Through support from the Independent Living Fund my step son John is able to enjoy a much more independent way of life, than would otherwise be possible. He can at the moment, go out & access his local community and feel part of society and valued as a person. He is a young man of 30 who wants to continue to live at home and have the best possible chance of some Independence in his life. His mother has been able to set up her own small florist’s market business because the support John receives through the ILF means she does not have to support him full time.

The support John receives now through the ILF is working for him and for our family.

John stays with me now every weekend from 3pm on Friday to 9pm on Monday, which allows Evonne to work the market and to go to the wholesalers too. I also go over several evenings and mornings to bath and shower John. Because of the ILF John gets to do social things he wouldn’t otherwise be able to. John has complex physical and learning support needs and is not able to work but there are many things he loves to do. I take him to a club night every week where he meets like- minded friends for an evening out. He loves to go to the theatre or cinema most weekends and out shopping too. When the weather is suitable we often go out for drives to the seaside which John loves, and also go bowling amongst other social activities. John also likes to take holidays in the UK on holiday sites which have entertainment and wheelchair access caravans. Again the ILF means that I can take him on these and we went away for 3 short breaks last year which he just wouldn’t get to do with a cre package funded solely by the Local Authority.

If the ILF were to close completely John would lose almost 50% of his care package: his care package comes to £52,580 per annum in total, of which £23,376 is made up of ILF payments. He has been scored in the highest funding band on the Local Authority’s Resource Allocation System, but their highest indicative budget would only provide care up to a cost of £31,094 for someone living at home. This would mean he could not be looked after at home and would almost certainly need to go into residential care.

Local Authorities and social workers are already cracking under the pressure from cuts and increased caseloads. The British Association of Social workers have been reported as having to revise their own code of ethics because of unmanageable caseloads. These are the Local Authorities and social workers that the government say should be responsible for handling even more case management and care packages if the ILF is allowed to close.

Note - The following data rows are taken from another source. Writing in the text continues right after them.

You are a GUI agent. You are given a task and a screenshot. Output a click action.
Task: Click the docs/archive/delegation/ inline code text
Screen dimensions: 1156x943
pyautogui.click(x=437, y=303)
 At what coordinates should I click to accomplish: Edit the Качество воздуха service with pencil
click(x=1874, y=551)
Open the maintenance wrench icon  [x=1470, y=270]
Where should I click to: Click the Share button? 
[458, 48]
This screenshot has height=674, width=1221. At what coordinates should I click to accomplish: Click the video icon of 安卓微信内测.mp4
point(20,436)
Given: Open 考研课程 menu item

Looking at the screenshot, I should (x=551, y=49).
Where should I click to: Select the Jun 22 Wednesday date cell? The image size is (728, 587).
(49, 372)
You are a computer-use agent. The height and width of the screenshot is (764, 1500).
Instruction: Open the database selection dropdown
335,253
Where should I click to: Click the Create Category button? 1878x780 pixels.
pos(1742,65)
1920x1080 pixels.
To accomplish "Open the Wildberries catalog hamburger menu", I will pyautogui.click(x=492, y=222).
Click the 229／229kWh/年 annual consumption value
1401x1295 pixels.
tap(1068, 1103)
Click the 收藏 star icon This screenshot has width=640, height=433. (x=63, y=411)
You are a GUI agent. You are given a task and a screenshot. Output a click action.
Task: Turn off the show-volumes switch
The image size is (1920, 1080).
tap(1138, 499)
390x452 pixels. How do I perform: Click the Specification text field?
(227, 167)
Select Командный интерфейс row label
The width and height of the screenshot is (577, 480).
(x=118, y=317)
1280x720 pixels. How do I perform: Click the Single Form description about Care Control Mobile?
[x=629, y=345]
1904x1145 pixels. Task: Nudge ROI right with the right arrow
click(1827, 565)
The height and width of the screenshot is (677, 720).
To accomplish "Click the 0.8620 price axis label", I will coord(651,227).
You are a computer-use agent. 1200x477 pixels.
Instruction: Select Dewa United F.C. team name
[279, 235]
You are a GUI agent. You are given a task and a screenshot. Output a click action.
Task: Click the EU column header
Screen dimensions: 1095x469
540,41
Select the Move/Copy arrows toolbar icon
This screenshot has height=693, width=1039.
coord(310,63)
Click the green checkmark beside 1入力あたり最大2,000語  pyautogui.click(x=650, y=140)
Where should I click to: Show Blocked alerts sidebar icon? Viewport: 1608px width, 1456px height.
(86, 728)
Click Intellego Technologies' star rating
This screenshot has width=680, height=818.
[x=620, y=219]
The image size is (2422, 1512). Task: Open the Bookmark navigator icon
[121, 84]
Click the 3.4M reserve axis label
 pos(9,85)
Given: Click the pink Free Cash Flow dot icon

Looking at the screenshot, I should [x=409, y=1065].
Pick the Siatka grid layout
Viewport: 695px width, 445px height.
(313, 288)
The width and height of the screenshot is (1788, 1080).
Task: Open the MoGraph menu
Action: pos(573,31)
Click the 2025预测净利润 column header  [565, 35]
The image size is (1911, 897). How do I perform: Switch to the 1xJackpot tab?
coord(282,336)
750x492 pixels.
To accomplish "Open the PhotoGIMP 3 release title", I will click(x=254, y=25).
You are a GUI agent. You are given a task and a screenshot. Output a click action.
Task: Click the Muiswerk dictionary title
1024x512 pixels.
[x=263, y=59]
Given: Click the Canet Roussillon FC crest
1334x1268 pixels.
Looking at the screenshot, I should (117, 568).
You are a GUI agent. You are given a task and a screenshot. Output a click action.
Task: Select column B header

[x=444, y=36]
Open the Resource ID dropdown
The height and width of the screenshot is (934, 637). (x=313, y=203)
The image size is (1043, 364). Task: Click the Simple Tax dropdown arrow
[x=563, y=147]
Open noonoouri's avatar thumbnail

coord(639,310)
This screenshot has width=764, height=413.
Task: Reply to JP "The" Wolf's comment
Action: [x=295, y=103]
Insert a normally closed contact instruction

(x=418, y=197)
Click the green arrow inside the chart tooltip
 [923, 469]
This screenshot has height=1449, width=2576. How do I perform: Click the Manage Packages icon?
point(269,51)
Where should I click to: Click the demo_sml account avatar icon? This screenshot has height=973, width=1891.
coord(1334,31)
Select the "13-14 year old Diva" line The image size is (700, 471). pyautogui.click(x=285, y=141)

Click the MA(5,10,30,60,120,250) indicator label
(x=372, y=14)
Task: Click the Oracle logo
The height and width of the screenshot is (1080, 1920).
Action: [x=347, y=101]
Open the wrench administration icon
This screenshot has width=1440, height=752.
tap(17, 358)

We know from personal experience that Local Authorities are cutting care packages back as far as they can under budget pressures and how hard you have to fight to keep what you need even with Independent Living funding in place. The last time we had a review the social workers tried to cut quite a bit from their part of the package and admitted this was due to budget pressures and nothing to do with what John’s actual care needs are. We put up a strong resistance to this. I saw a solicitor for legal advice and let the social workers know I was doing this. We still however felt pressured to accept a small decrease in his sitting service from Crossroads which was reduced from 10 hrs a week to 5. We were told that if we accepted this the review panel would be more likely to agree not to carry out the other reductions they were trying to enforce on us including reducing John’s day centre care from 5 days to 3, his respite care from 42 days to 28, and to stopping his transport to the day centre altogether which we did successfully resist.

The closure of the ILF will have a devastating impact on our whole family. We know that the hours of support funded by the ILF will not be maintained by the Local Authority. John’s ILF package consists of 37 hours per week and I am John’s sole Personal Assistant, so as well as John losing a lot of his Independence I too would be losing my employment which will be a big loss to the family. Evonne, John’s mother, would be forced into making a decision as to whether John could stay at home as he wants to or whether he would have to go into residential care. If he stayed at home she would have to pack in her business as there is no way that she would be able to devote the amount of time needed to keep that running if she is forced into a position of having to stay at home looking after John. She often works until the early hours of the morning preparing and making up flower arrangements and is then back in the market by 8am and sometimes earlier. She isn’t getting any younger and the long term stress & fatigue of looking after John has started to take its toll. Things get harder as disabled people and their families get older and it is more not less care & support that is needed.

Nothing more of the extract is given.